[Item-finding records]
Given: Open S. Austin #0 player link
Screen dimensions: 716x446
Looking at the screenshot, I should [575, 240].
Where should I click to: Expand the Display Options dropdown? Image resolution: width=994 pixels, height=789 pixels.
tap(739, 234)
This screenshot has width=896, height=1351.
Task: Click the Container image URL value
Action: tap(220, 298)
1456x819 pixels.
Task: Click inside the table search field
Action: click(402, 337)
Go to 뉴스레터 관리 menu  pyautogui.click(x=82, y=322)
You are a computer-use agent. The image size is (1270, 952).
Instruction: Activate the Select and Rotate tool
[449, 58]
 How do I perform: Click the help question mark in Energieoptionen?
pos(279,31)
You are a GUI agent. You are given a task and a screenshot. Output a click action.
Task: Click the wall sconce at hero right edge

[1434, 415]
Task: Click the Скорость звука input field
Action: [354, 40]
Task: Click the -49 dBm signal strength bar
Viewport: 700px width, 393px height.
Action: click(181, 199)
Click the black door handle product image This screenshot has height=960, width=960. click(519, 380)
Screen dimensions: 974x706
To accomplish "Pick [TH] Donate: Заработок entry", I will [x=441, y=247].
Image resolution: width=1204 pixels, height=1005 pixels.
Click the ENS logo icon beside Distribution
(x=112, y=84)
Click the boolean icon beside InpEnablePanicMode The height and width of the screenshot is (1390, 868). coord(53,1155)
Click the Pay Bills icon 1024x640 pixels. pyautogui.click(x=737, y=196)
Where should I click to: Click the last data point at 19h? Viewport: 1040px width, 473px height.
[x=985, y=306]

▶ _GIVEN PROBLEM_:
Quote the entire listing above verbatim, from its first line to its last.

▶ _ANSWER FOR THIS EXERCISE_:
Given: Open S. Austin #0 player link
Screen dimensions: 716x446
Looking at the screenshot, I should [575, 240].
Where should I click to: Expand the Display Options dropdown? Image resolution: width=994 pixels, height=789 pixels.
tap(739, 234)
This screenshot has width=896, height=1351.
Task: Click the Container image URL value
Action: tap(220, 298)
1456x819 pixels.
Task: Click inside the table search field
Action: click(402, 337)
Go to 뉴스레터 관리 menu  pyautogui.click(x=82, y=322)
You are a computer-use agent. The image size is (1270, 952).
Instruction: Activate the Select and Rotate tool
[449, 58]
 How do I perform: Click the help question mark in Energieoptionen?
pos(279,31)
You are a GUI agent. You are given a task and a screenshot. Output a click action.
Task: Click the wall sconce at hero right edge

[1434, 415]
Task: Click the Скорость звука input field
Action: [354, 40]
Task: Click the -49 dBm signal strength bar
Viewport: 700px width, 393px height.
Action: click(181, 199)
Click the black door handle product image This screenshot has height=960, width=960. click(519, 380)
Screen dimensions: 974x706
To accomplish "Pick [TH] Donate: Заработок entry", I will [x=441, y=247].
Image resolution: width=1204 pixels, height=1005 pixels.
Click the ENS logo icon beside Distribution
(x=112, y=84)
Click the boolean icon beside InpEnablePanicMode The height and width of the screenshot is (1390, 868). coord(53,1155)
Click the Pay Bills icon 1024x640 pixels. pyautogui.click(x=737, y=196)
Where should I click to: Click the last data point at 19h? Viewport: 1040px width, 473px height.
[x=985, y=306]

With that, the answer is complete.